A common stuggle for digital news startups is that they depend on grants to fund operations or to fund special projects chosen by the donor organization.
So they suffer the uncertainty of whether they can pay their staff and continue providing trustworthy news and information. Grants usually last for a few years at most and must be renewed. So a news organization that goes on a hiring spree with donor money might have to do a painful downsizing if a donor pulls the plug.
Another ailment caused by grants is “mission creep”, in which a news startup undertakes special investigations chosen by donors that might stretch their resources and not align with their core mission. These publishers have to run faster and faster only to see their primary goal fade in the distance.
Lately, the two biggest disruptors of quality journalism, Google and Facebook, have helped digital startups with big grants. The tech giants have encouraged the launch of startups to fill gaps in news coverage left by legacy media that have cut staff or closed down. But how long will their support last? What can replace it?
Facebook followed up with its own announcement that it, too, would invest $300 million over three years, mainly to support local news. (Was it a coincidence that Facebook chose to use the exact same figure as Google?) The social network giant then announced a program called Facebook News in the US, UK, and Germany in which it committed to pay publishers to post their news on its platform.
These investments, by the way, represent pocket change for the tech giants — the annual commitments represent less than one-tenth of 1 percent of their ad revenues in 2020–US$ 84 billion for Facebook and US$ 147 billion for Google.
The million-dollar question is whether it was also a coincidence that the John S. and James L. Knight Foundation, the major US funder of public-service journalism, later chose to announce that it would invest $300 million over five years to build “the future of local news and information, which are essential for democracy to function”. Why choose the same $300 million figure? Was this nonprofit hinting that the tech giants should do more?
How to escape the grant-funding trap? SembraMedia’s study of 201 digital news startups in Latin America, Africa, and Southeast Asia suggests one way. The study found that those with a paid sales or business development person had six times the revenue of those that did not (graphic below).
Beyond that one remarkable data point, there is no single formula for creating a viable business model for trustworthy public-service journalism. But there are tactics and strategies that can be emulated.
The International Press Institute’s “The Local Media Survival Guide 2022” includes 21 case studies that show specific actions taken to solve the funding problem in Asia, Africa, Latin America, the Middle East, and Eastern Europe. Lead researcher and author Jacqui Park prepared this report based on in-depth discussions with three dozen journalists, editors, media leaders, and entrepreneurs from legacy media and new local startups.
Dr. Anne Schulz analyzed the funding challenges of media in 38 countries and came up with some recommendations in her report “Local news unbundled: where audience value still lies” for the Reuters Institute’s Digital News Report 2021. Among her conclusions is that each local market’s dynamics are so distinct that solutions will be different for each. The differences begin with the local news topics that matter most in each market and include which consumptions channels are considered most trustworthy, from print, to broadcast, to social networks, to search results.
In the same Reuters Report, Dr.
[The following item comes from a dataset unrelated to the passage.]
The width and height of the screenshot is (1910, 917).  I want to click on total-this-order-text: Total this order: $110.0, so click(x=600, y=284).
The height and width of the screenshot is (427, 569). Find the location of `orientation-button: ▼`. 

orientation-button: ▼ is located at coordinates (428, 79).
Richard Fletcher and Prof. Rasmus Kleis Nielsen examined the question “How do people think about the financing of the commercial news media?” Specifically, at least 2000 media consumers in each of 33 countries were asked, “How concerned are you, if at all, about the financial state of commercial news organisations in your country?” The answer, across all markets, was that 53% said that they are either ‘not at all concerned’ or ‘not very concerned’.
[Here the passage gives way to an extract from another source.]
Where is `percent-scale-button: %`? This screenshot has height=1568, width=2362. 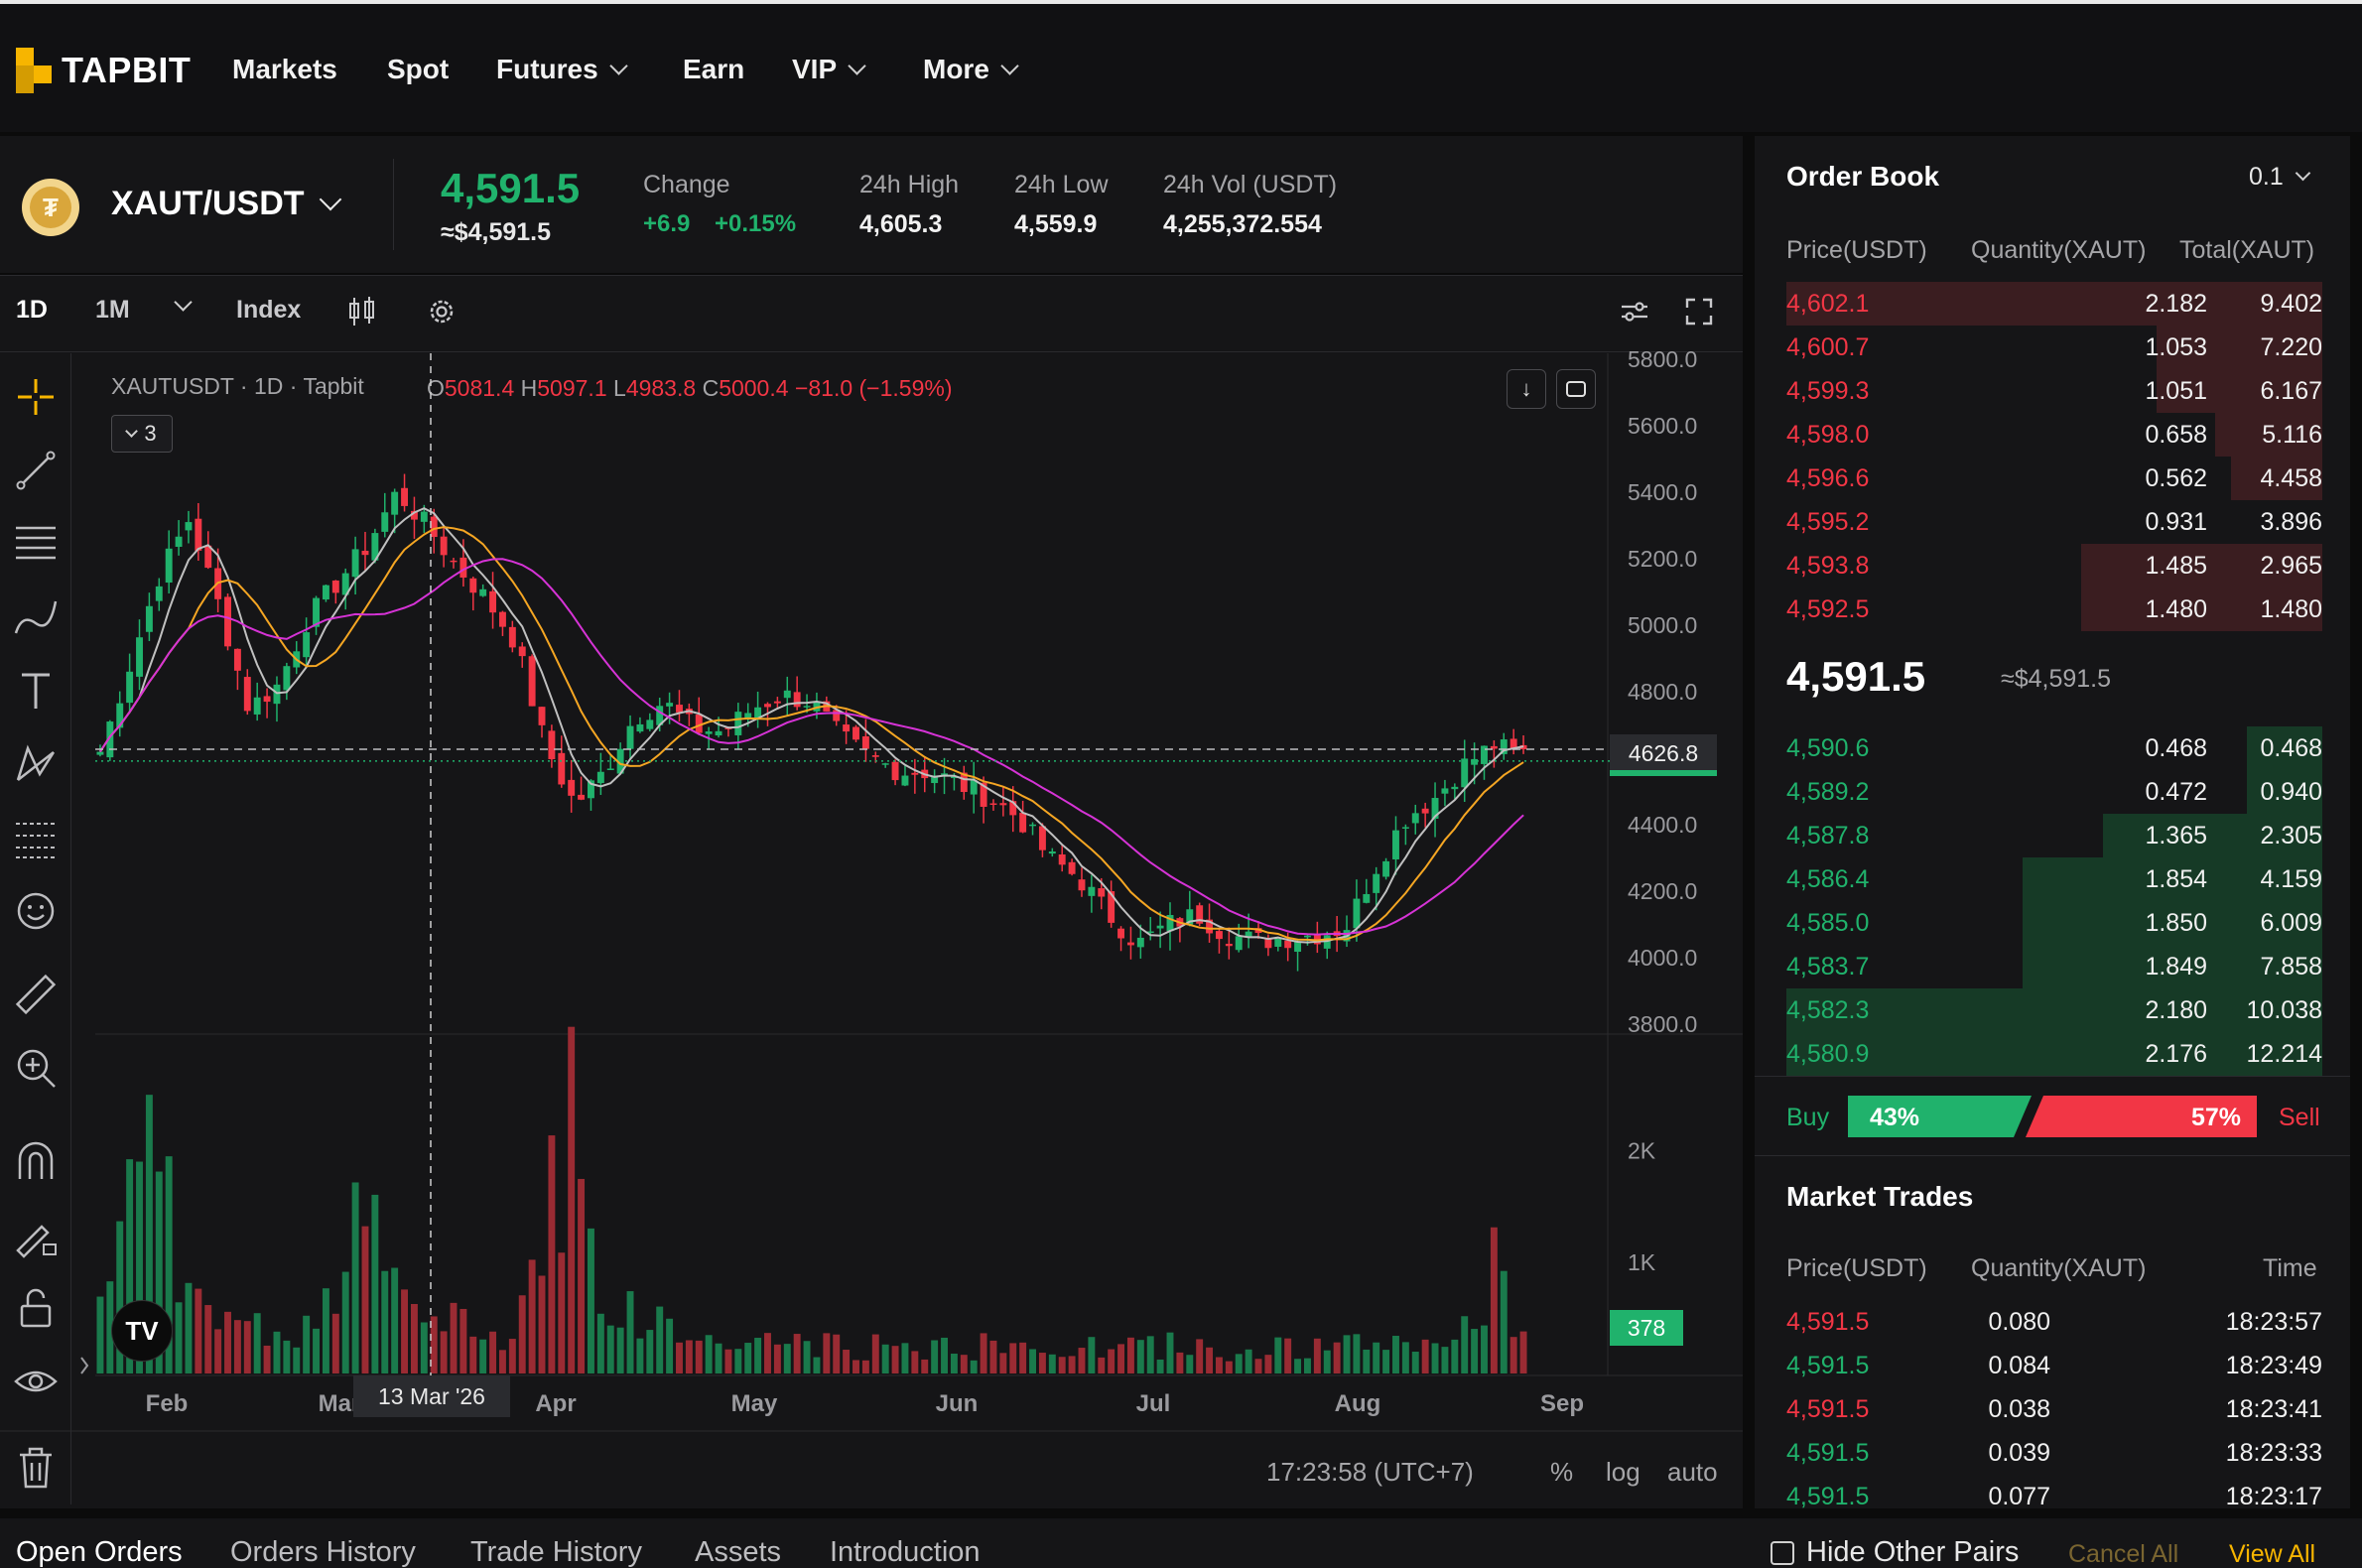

Given that most people aren’t concerned about the financial viability of the news media, we professional communicators have to admit we have not made a case for why ordinary citizens should be willing to pay for news. In 20 countries, only 17% have paid for any online news in the last year, according to the Reuters report.
The covid-19 pandemic did increase people’s awareness around the world of the importance of trustworthy news sources. But we have to do a better job of showing the value (see my Journalists discover marketing (finally).
And I still believe that local journalism offers an alternative to the algorithm-driven distraction industry of cable TV, social media, and optimized search (see my Local news startups: digital entrepreneurs and philanthropists are collaborating to replace lost coverage).
What this means is that grants will continue to be part of the financing solution for many local media. Because of that, many will fail or stumble along. But others will manage to find enough other support from subscriptions, memberships, events, consulting, and other sources to grow and thrive.